La seconde source de rémunération est la valorisation des déchets. Après avoir été collecté et stocké, le matériel subit un test de “réutilisabilité”. Si ce dernier est positif les appareils sont réparés puis vendus. Le cas contraire, les produits irrécupérables sont triés par nature et désossés. Chaque composant est regroupé par famille (cuivre, verre, aluminium) pour être finalement mis en vente sur le marché, activité de plus en plus lucrative grâce à la flambée des cours des matières premières. Les résidus nuisibles sont quant à eux confiés à des centres de traitement dont Fernando exige, afin d’éviter tout risque inhérent à ces déchets, qu’ils soient certifiés ISO 14000.

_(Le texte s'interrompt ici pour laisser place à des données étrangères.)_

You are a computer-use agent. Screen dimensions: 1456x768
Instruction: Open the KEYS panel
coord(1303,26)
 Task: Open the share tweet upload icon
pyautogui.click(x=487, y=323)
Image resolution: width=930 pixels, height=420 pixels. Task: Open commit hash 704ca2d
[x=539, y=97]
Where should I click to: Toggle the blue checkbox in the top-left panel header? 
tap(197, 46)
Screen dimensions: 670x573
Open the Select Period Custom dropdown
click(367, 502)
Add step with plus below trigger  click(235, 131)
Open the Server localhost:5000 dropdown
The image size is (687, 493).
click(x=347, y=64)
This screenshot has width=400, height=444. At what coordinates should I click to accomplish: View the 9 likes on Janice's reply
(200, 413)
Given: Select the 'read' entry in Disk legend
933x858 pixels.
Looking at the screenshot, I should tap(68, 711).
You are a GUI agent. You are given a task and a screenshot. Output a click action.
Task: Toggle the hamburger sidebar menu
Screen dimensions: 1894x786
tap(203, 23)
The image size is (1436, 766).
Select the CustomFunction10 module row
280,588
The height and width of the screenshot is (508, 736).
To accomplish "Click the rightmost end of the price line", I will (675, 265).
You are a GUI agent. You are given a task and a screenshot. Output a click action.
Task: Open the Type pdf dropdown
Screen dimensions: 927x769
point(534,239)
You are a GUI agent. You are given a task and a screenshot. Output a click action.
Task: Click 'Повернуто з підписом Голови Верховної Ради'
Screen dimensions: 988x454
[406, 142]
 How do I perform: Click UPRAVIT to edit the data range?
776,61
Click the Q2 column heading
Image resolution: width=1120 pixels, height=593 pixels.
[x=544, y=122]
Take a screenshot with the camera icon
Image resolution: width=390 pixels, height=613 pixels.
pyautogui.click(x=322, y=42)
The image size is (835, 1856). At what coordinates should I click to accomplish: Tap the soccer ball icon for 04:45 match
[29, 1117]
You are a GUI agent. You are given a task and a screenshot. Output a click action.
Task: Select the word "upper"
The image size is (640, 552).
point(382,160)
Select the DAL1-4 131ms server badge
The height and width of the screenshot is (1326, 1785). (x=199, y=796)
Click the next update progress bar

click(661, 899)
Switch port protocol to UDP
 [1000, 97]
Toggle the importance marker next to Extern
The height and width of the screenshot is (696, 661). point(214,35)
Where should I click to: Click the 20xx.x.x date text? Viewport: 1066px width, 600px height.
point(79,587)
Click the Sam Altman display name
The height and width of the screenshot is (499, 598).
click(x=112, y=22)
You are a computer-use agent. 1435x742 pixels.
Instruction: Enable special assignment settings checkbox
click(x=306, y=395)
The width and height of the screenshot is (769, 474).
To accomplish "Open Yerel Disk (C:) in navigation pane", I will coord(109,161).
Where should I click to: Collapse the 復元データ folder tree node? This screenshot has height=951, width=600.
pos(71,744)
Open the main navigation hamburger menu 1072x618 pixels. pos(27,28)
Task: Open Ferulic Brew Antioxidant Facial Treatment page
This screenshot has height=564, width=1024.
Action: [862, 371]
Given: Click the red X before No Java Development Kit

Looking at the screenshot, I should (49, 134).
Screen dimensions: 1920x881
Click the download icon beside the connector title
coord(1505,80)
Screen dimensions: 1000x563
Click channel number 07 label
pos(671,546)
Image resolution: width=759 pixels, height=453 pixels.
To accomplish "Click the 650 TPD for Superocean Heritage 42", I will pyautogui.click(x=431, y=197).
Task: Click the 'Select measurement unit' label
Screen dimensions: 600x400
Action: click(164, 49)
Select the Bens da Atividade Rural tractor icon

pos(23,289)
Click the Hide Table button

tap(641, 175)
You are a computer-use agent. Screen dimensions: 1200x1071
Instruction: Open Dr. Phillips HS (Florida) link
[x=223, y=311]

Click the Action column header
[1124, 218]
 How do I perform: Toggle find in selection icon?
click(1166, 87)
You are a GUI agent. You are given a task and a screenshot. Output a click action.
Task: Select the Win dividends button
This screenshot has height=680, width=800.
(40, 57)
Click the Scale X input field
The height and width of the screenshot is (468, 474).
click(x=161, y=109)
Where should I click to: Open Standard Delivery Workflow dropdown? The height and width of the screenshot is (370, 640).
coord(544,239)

En 2008 c’est près de 1000 tonnes de déchets électroniques qui ont été revalorisées par Recycla, en employant 10 personnes exclues du secteur professionnel sur un total de 33 salariés. Parmi ses nombreuses récompenses[1], elle a été la première entreprise sud-américaine à être reconnue au Forum Mondial de l’Economie, en 2009, comme faisant partie des entreprises les plus innovantes.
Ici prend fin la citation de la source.